## SUPPLIED PASSAGE
——————

This year, the RTC has seen the retirement of board members Steve Stratton and Robert Beckerdite, and welcomed new members Geoff Cain, Terry Olgin and Monica Topping. Veteran members Seth Johannesen and board president Mary Cruse, and board treasurer Sean Connors remain.

Greenway Partners is located at 1385 Eighth Street in Arcata, across the street from the Arcata Kinetic Lab.

The RTC Holiday Tweet-up is a no-cost, all-ages event.

Contact: Monica Topping (707) 498-3534
Redwood Technology Consortium
Enhanced by Zemanta

Saturday, December 03, 2011

On Learning Latin

Bust of Emperor Augustus wearing the Corona Ci...Image via WikipediaI once walked into a beginning Latin class at U.C. Berkeley. I hadn't made up my mind whether I was going to take the class or not. Right off the bat, the teacher had us reciting "amo, amas, amat..." - all 40 of us in unison - in other words, it was going to be one of those classes where rote memorization was the key learning method. I raised my hand and asked why we were chanting verbs and declensions and the instructor said that if we didn't do that we would be forever tied to a dictionary. I sat listening to the students and wondered how long students have been attempting to learn Latin this way; probably a couple of centuries, but I have some ideas from my reading over the years that that method is fairly Victorian. The tables of verbs and noun declensions fit the mechanistic age of logarithm tables, early assembly lines, and the industrial mills. I figured out that the teacher thought that we had to know grammar in order for us to read Latin. This is ridiculous, of course, because I was talking and reading simple sentences long before I knew what a coordinating conjunction or a transitive verb was. I got up from the desk, walked out of the classroom, willing to resign myself to the possible fate of being shackled to a dictionary for eternity like some lost Jacob Marley.

Why do we still do "drill and kill"? Some of it is educational hazing: I imagine the instructor thinks "I had to go through this misery and now my students have to as well."  To be fair, that is how the instructors actually learned it. In college, they are not trained in teaching, so they know no other way. Others make the argument that unless a student is thoroughly proficient in the rudiments, they can't master the subject. And that is my objection, what do we really want to teach? Do these teachers want Latin grammarians or readers of Latin literature and history? I had a teacher ask me once (in a blog posting) - "You wouldn't give students a Latin text and ask them to figure out the grammatical rules on their own?" Well, maybe I would.

——————

## Stored entries

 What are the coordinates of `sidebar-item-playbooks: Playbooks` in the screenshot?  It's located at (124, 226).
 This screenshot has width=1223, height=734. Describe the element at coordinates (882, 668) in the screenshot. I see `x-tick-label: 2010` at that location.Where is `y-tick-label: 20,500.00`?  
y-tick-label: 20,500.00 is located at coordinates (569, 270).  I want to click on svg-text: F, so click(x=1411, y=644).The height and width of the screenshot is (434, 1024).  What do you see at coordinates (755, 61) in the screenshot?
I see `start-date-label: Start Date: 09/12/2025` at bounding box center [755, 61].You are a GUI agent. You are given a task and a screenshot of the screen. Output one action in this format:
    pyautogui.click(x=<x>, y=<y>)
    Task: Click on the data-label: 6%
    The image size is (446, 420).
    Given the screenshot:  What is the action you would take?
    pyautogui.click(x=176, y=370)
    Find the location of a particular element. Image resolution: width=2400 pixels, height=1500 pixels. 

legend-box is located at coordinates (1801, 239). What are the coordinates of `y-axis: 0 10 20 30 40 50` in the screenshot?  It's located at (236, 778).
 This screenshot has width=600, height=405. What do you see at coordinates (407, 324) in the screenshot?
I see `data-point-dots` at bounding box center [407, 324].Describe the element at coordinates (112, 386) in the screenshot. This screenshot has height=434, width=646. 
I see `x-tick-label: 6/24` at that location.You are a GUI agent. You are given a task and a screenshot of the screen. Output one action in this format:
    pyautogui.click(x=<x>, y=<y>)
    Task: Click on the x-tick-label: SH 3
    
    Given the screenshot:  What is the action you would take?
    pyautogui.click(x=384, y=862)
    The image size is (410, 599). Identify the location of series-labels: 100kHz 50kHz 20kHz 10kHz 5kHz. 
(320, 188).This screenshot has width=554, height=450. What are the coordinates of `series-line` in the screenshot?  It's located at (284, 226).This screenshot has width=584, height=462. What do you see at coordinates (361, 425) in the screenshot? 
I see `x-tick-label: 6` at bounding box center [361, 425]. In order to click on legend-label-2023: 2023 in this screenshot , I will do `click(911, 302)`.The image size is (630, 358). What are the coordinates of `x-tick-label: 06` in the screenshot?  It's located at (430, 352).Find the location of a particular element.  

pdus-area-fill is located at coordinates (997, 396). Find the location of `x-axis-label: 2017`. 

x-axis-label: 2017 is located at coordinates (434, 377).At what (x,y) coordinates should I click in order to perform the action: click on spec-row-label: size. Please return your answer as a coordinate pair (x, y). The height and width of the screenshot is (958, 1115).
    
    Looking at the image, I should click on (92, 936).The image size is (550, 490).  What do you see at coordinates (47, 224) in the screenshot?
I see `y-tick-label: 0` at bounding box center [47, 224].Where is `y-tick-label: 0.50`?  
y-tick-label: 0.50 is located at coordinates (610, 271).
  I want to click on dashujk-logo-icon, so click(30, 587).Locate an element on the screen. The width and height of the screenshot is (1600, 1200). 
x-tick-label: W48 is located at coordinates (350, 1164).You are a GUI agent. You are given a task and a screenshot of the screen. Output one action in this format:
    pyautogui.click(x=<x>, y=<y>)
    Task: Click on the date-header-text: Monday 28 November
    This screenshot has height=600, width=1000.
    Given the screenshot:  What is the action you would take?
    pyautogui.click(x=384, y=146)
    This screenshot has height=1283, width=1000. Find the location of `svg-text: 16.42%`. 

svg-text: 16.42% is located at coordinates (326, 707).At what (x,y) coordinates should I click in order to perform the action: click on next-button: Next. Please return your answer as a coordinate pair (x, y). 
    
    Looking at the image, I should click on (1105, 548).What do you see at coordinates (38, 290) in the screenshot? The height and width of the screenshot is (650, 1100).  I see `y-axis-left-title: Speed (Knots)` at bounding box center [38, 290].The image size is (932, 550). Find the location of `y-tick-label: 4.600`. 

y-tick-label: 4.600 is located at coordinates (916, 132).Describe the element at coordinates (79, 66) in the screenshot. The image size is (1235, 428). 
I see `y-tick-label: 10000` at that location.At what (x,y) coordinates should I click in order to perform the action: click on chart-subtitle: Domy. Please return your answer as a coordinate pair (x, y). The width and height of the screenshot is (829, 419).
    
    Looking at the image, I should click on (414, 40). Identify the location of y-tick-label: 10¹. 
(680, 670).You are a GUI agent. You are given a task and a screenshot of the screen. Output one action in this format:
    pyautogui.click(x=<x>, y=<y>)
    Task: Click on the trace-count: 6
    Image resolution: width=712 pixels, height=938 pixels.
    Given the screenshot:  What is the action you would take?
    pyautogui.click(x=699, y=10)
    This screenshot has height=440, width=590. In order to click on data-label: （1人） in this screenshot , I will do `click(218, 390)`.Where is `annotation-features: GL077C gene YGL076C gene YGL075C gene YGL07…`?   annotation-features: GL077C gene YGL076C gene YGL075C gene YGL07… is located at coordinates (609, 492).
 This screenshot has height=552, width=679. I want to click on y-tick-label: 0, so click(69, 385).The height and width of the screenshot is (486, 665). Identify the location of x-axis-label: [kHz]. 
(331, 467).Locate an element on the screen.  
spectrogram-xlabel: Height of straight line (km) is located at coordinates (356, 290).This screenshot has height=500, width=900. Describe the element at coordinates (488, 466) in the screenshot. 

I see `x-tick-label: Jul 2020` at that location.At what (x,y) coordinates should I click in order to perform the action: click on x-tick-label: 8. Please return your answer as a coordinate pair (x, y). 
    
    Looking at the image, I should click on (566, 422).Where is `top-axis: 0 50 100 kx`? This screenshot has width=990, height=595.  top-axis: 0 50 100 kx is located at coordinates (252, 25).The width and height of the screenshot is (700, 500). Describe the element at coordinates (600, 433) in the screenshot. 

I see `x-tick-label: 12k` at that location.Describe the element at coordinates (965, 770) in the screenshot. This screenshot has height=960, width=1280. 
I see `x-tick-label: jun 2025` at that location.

——————

Go on with the blog post about learning Latin, starting right after its last sentence, "Well, maybe I would."

## ANSWER TO THE EXERCISE
Even what I consider to be the best texts make the mistake of thinking that students are going to find some kind of clarity around lists of verbs. Wheelock's Latin is a standard text and the thing that actually makes that textbook so useful is all of the examples from actual Latin texts. We used this at Sonoma State in my Latin classes, but the instructor also had us translating texts from day one. My textbook hero is Clyde Pharr - he wrote a textbook on Homeric Greek that has students reading right from Homer within a dozen chapters, and his Vergil's Aeneid has them reading from Vergil even earlier. Either of these texts could be used as primary textbooks. The sick thing is that Pharr did most of his work in the 1920s and many teachers have not figured all of this out yet. Pharr follows the assumption that children learn grammer by using language; they can learn the grammar in context just as they learn to speak grammatically in context. They are not going to use Latin if it is essentially a boring, tedious plow through inane paradigmatic sentences and tables of verbs. They are going to read if the work they are reading is interesting and engaging - Homer and Vergil are certainly that.

If rote memorization is the main teaching method, the teachers will only have students with a high tolerance for the tedious. If you teach students rote memorization, that is all they will be good at. I am sure we want more from our students than being good test-takers! Being able to jump through the hoops is not the same thing as critical thinking.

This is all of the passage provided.